After the visitors return to their own island, Paul from South Dakota discovers that his pack has been rifled, his camera jimmied open, his six-thousand-dollar hearing aids taken.

That evening at sunset, as the Orion carries us away from the Louisiades, I linger at the portside rail, watching flying fish zipper the fabric of the sea while the sky resolves into brushstrokes of butterscotch and clouds of battleship gray begin marshaling over the horizon.

Good people coming, indeed.

Here come the dim-dims!

Image: Sale away
Diane Cook and Len Jenshel / Condé Nast Traveler
Boatmen offer local wares to cruise ship passengers who stop on Nuratu Island, a tiny cay across from Kitava in the Trobriand Islands.

In anthropological circles, residents of the Trobriand Islands are famous for groundbreaking studies of their reverence for yams and their uninhibited sexual mores (especially during the yam festival). The Islands of Love, they've been called, and when we anchor off Kitava, an out island of this out-island chain, we are welcomed exuberantly by fishermen in dugouts encircling our bow, grinning orangely.

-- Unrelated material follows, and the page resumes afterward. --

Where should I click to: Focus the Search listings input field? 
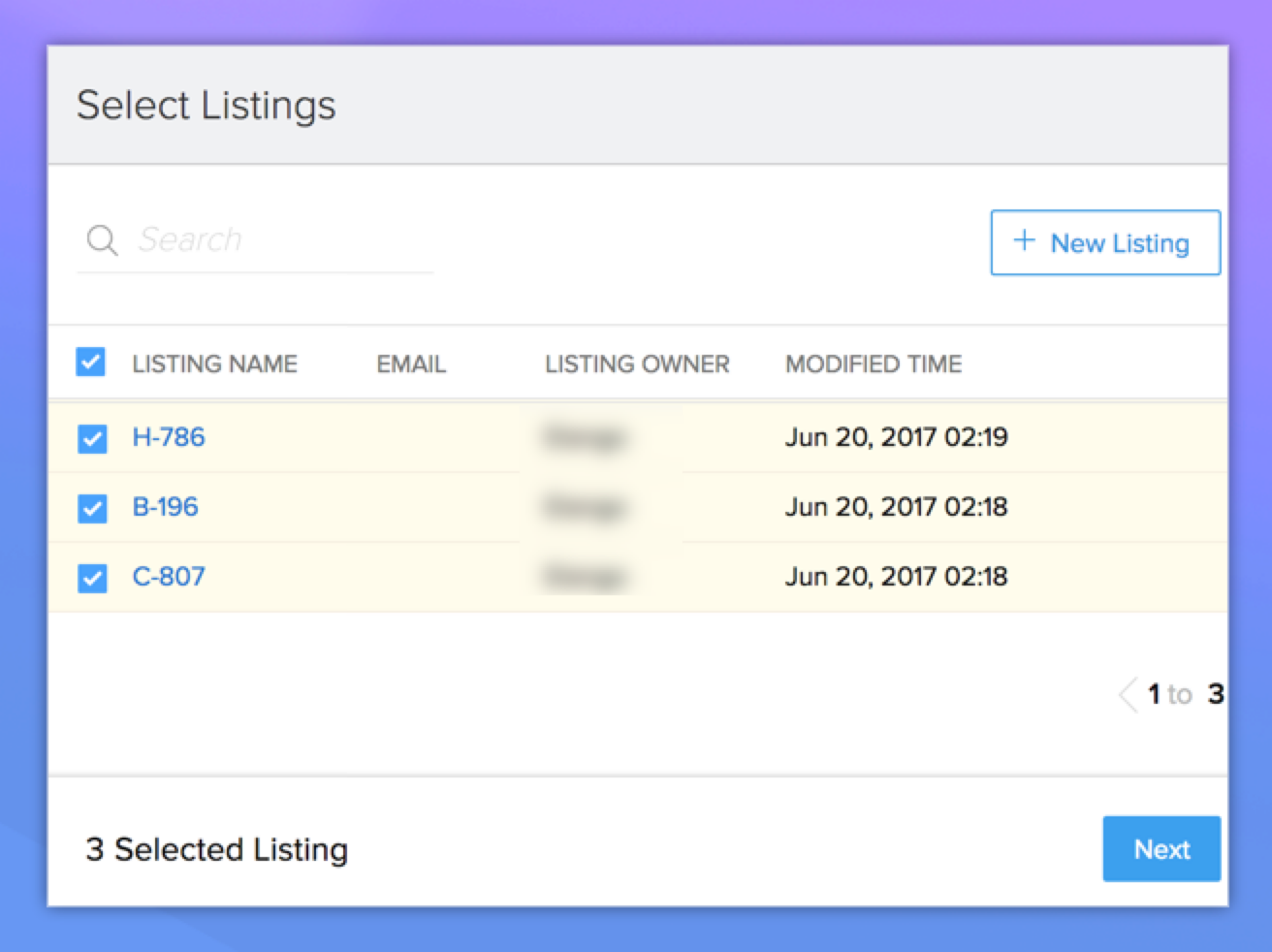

Now a grander canoe decorated with carvings and shells appears, propelled by nine bareback oarsmen. This is one of the ceremonial kula canoes which still, to this day, are used to carry out ancient exchanges of shell jewelry with distant islands — necklaces moving clockwise and armbands counterclockwise in a two-hundred-mile-wide circle: a kula ring of trust and social status that Westerners have a hard time understanding.

On Kitava's beach, still wearing our dorky life vests, we are greeted by bare-breasted teenage girls who drape flower necklaces over our sun-hatted heads. Then we are treated to round after round of enthusiastic dancing by skimpily costumed children in all stages of development (except that nobody on the island looks fat). Kitava's entire population must be here, the adults laughing as six-year-old boys pump their pelvises erotically, then fall down exhausted. (I notice, too: The men don't go bald.)

An islander named Abraham Cameron leads us on a walk up a rutted path toward their village. We take a detour to see the grave of his grandfather — an Australian colonial administrator who jumped ship in 1911, started a coconut plantation, and renamed himself King Cameron. The grave is atop a cliff, alone, with a knockout view of the beach and its mint-green waters and our faithful ship tethered to the sea. The tombstone honors Cyril Barneveldt Cameron, born in Tasmania in 1887, died on Kitava in 1966. Abraham says his grandfather — alone among Kitavan men — had three wives. That's why some islanders, like him, are lighter-skinned. Since the king died forty years ago, no other dim-dims have shown up to claim the position.

The village consists of family compounds built along a footpath running through an emerald clearing. The houses have walls of woven coconut fronds and roofs of pandanus fronds. It's a quiet village: no electricity. Water is carried in pails from a spring.

Paul, the man from South Dakota, sighs: "I could live like this." Can he be thinking three wives?

Children follow us, hoping we'll be so generous as to give them our shiny plastic water bottles when they're empty. We pass their school and peek into a classroom. Signs lecture: DON'T LOSE HOPE, and YOU DO NOT BE AFRAID. But school is out because the dim-dims are here.